The word onsen has become widely-known in the English language as being just the right word for a Japanese hot spring bath. In just the same way as the word sushi has become the word for raw fish on rice.
So, what is hitou? Hitou is hidden hot springs, secluded baths that are so far off the beaten track that they are difficult to get to: and thus, therein lies their attraction. The word is formed from the two Chinese characters for “hidden” and “bath.”
How fitting that the word hitou is still unknown to the English-speaking world. Hitou tends to be in extremely remote locations, which may be unattractive for the casual tourist, but for the curious explorer, these are places found in areas of outstanding natural beauty, offering mountain and forest vistas that can be enjoyed from the comfort of a hot spring bath.
Onsen has always been important to the Japanese people. Historically, bathing was associated with Shintoism due to the act of cleansing and purifying the body. Dogo Onsen in Ehime Prefecture on the island of Shikoku is said to have its history more than 3,000 years and be the oldest onsen in Japan. Buddhist priests play some role to spread onsen culture in Japan. There are many onsen in Japan which are said to be found by famous priests like Kukai or Saicho. Later in the history, the health benefits of the various types of onsen spring water were starting to be recognized and going away for an onsen break became an established style of holiday.
For the more adventurous travelers in search of hitou, signposts were put up guiding travelers to the more remote and hard-to-find hot springs. There are hitou in many parts of the country. On top of the excitement of visiting hitou, is the actual adventure of making one’s way there. Trains and buses usually are long and infrequent, yet scenery is stunning and the convenience of the city is sacrificed for the peace, calm and tranquility of rural Japan. Be warned, if you visit one of hitou, you might get hooked.
Ubayu Onsen Masugataya, Yamagata Prefecture
Ubayu Onsen, literally nanny bath, has a long history dating back to 1533 when a miner went to the mountain in search of gold. He fell asleep and dreamt of an old woman with long black hair holding a baby in her arms. She told the miner to cease his greedy quest for gold and to look after the hot spring instead. It has been popular ever since. Open for business from early April until November, this is a rough and wild hot spring located in a high valley in the mountains.

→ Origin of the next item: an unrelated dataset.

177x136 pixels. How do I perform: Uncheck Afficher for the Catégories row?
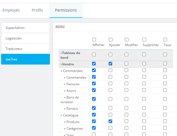[x=94, y=128]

Namegawa Onsen Fukushimaya, Yamagata Prefecture
Situated 850 meters high up in the mountains, set in the fold of a valley running through the forest, this hot spring has a history of some 270 years. The name of the onsen, Namegawa, comes from the story of its discovery: a man was trying to cross a river, slipped and put his hands on a hot stone. Hence Slip River onsen was born. The lodge associated with the hot spring, Fukushimaya, was built around 200 years ago and has a wonderfully rustic charm to it. It is a place to relax in peace and quiet with a book.
Takayu Onsen Azumaya, Fukushima Prefecture
Arriving at this 10-roomed onsen lodge, one is immediately greeted by the distinctive eggy smell of sulfur. This hot spring’s history dates back to 1607. The owner of the lodge is enthusiastic and friendly, who has a firm policy about running a lodge attached to a hot spring. “It’s no use getting into this business for money. You’ve got to do it for the love of it.” The hot springs at Azumaya certainly reflect the love that the owner has put into his work. The waters are an unforgettable blue, and 100% spring-sourced.
Marukoma Onsen, Hokkaido
Marukoma Onsen is a delightful onsen situated on the shores of Lake Shikotsu in Hokkaido. Opened in 1915, the hot spring was originally only accessible by boat across the lake. Now, a road has been built making it easier to get to. The open-air bath is distinctly memorable, being partially connected to the lake it looks out across. Hot water rises up from the gravel base of the bath, keeping you nice and warm to admire the view. A morning bath with mist rising off the lake will definitely give you an unforgettable experience.